The required result is the exact run of lines beginning at the one containing "[Instagram] (160, 656)" and ending at the last line of the entries.

* * * * * * * * *

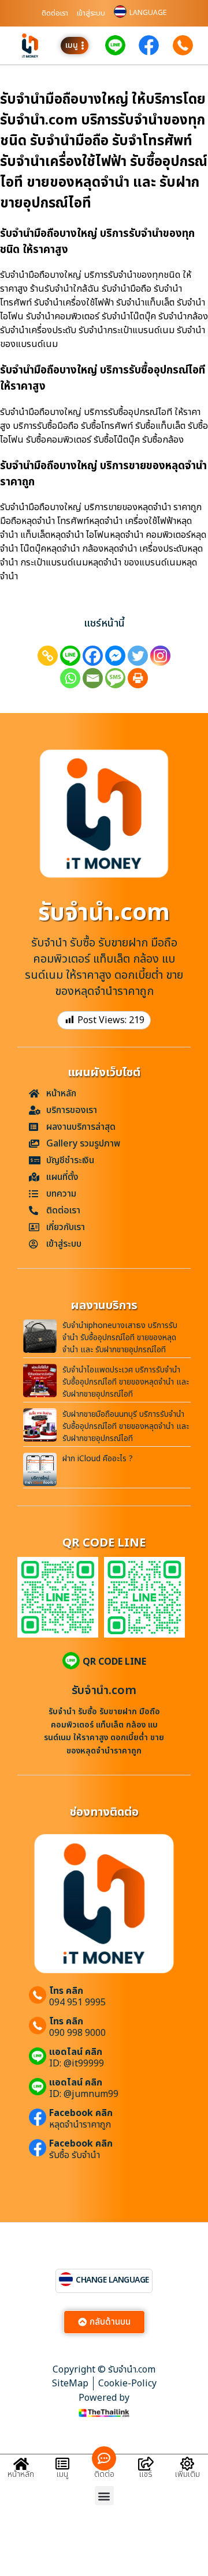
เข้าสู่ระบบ (91, 13)
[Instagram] (160, 656)
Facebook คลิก (81, 2113)
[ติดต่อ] (104, 2458)
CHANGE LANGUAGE (112, 2280)
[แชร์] (146, 2464)
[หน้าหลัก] (21, 2464)
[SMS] (115, 678)
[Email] (93, 678)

* * * * * * * * *

EXERCISE OUTPUT >>
[Instagram] (160, 656)
Facebook คลิก (81, 2113)
[ติดต่อ] (104, 2458)
CHANGE LANGUAGE (112, 2280)
[แชร์] (146, 2464)
[หน้าหลัก] (21, 2464)
[SMS] (115, 678)
[Email] (93, 678)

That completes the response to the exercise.